2.2.1. Deployment Strategies: On-Demand, Provisioned, and SageMaker Endpoints
💡 First Principle: The three FM deployment modes — on-demand Bedrock, Bedrock provisioned throughput, and SageMaker endpoints — represent increasing levels of capacity commitment and infrastructure control, with corresponding changes in cost structure, latency characteristics, and operational overhead.
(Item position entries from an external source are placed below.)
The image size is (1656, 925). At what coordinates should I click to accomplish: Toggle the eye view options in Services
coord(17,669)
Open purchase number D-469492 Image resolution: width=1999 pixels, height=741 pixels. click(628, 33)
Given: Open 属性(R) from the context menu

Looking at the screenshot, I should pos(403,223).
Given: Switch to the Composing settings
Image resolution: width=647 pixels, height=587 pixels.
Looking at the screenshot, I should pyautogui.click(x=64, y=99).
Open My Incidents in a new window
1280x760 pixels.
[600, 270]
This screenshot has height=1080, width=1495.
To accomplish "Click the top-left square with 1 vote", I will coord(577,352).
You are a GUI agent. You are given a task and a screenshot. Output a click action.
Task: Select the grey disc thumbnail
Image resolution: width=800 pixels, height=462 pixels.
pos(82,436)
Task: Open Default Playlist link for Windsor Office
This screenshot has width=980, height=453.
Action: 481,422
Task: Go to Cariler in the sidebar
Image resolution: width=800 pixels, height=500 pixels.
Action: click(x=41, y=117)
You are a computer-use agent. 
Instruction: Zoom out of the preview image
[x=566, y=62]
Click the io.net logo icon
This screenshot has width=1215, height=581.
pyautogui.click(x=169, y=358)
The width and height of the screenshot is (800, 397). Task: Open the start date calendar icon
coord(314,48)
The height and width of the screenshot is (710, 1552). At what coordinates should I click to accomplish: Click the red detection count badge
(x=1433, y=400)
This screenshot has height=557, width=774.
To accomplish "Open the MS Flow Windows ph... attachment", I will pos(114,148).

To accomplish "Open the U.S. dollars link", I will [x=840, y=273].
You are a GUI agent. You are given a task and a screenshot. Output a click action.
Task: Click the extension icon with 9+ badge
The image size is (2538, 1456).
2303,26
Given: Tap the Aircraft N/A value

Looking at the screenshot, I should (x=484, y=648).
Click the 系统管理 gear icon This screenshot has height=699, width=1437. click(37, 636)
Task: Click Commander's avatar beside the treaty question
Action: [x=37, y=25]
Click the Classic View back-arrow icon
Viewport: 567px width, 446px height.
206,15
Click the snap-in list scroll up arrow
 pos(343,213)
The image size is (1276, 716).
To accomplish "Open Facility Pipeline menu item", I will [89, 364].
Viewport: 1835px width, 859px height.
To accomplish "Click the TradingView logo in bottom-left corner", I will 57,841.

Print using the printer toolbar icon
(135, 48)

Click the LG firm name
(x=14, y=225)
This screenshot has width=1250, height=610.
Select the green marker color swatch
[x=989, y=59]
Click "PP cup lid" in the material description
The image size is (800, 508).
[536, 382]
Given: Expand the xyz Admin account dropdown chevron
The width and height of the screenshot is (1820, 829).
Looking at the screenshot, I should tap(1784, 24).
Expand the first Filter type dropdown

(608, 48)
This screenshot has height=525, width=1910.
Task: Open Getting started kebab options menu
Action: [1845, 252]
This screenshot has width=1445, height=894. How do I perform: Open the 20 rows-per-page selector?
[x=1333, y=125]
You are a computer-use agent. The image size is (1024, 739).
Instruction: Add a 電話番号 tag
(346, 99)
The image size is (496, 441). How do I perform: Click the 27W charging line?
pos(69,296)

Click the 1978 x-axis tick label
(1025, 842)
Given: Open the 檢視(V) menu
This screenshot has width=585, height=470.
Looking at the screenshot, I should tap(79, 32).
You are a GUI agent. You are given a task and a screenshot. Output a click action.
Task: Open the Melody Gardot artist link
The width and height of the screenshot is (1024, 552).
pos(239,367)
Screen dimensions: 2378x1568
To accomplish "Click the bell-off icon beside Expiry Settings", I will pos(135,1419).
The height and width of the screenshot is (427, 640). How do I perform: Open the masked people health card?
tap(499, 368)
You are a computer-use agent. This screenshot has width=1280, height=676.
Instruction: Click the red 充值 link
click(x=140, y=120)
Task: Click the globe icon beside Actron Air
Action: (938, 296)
Deployment mode comparison:
| Mode | How It Works | Best For | Cost Model | Startup Latency |
|---|---|---|---|---|
| Bedrock On-Demand | Serverless; capacity managed by AWS | Variable, unpredictable traffic | Per token | ~100ms |
| Bedrock Provisioned Throughput | Reserved model units; dedicated capacity | Sustained high-volume; latency-sensitive SLAs | Per model unit/hour | <50ms |
| SageMaker Endpoint | Your instance, your GPU; always-on | Custom/fine-tuned models; full control | Per instance/hour | Warm: <100ms; Cold start: minutes |
| SageMaker Serverless | On-demand, scales to zero | Infrequent traffic; fine-tuned models | Per token + invocation | Cold start: 1–5 min |
Bedrock Provisioned Throughput — the key mechanics:
- You purchase model units (MUs), each representing a fixed number of tokens per minute
- Capacity is reserved and always available — no throttling under normal operation
- Minimum commitment is 1 month; unused capacity is still billed
- Required for: guaranteed SLAs, highest throughput scenarios, and deploying fine-tuned Bedrock models to production
Lambda for on-demand Bedrock invocation: Lambda is the canonical compute layer for Bedrock on-demand calls. A Lambda function receives the request, constructs the Bedrock API call, handles retries, and returns the response. Timeout configuration is critical — Bedrock calls can take 30–120 seconds for long-context generation.
import boto3, json
bedrock_runtime = boto3.client('bedrock-runtime', region_name='us-east-1')
def lambda_handler(event, context):
body = {
"anthropic_version": "bedrock-2023-05-31",
"max_tokens": 1024,
"messages": [{"role": "user", "content": event['query']}]
}
response = bedrock_runtime.invoke_model(
modelId='anthropic.claude-3-haiku-20240307-v1:0',
body=json.dumps(body),
contentType='application/json',
accept='application/json'
)
return json.loads(response['body'].read())['content'][0]['text']
⚠️ Exam Trap: AWS Lambda has a default timeout of 3 seconds and a maximum of 15 minutes. Long-context Bedrock calls that exceed 15 minutes will be killed by Lambda. For very long-context generation, use Step Functions with a Lambda + SQS async pattern, or SageMaker batch transform for non-real-time workloads.
Reflection Question: Your GenAI application serves 50,000 requests per day with a consistent pattern of 80% of traffic between 9am–5pm EST and near-zero traffic overnight. Should you use Bedrock on-demand or provisioned throughput? What calculation would you perform to determine the break-even point?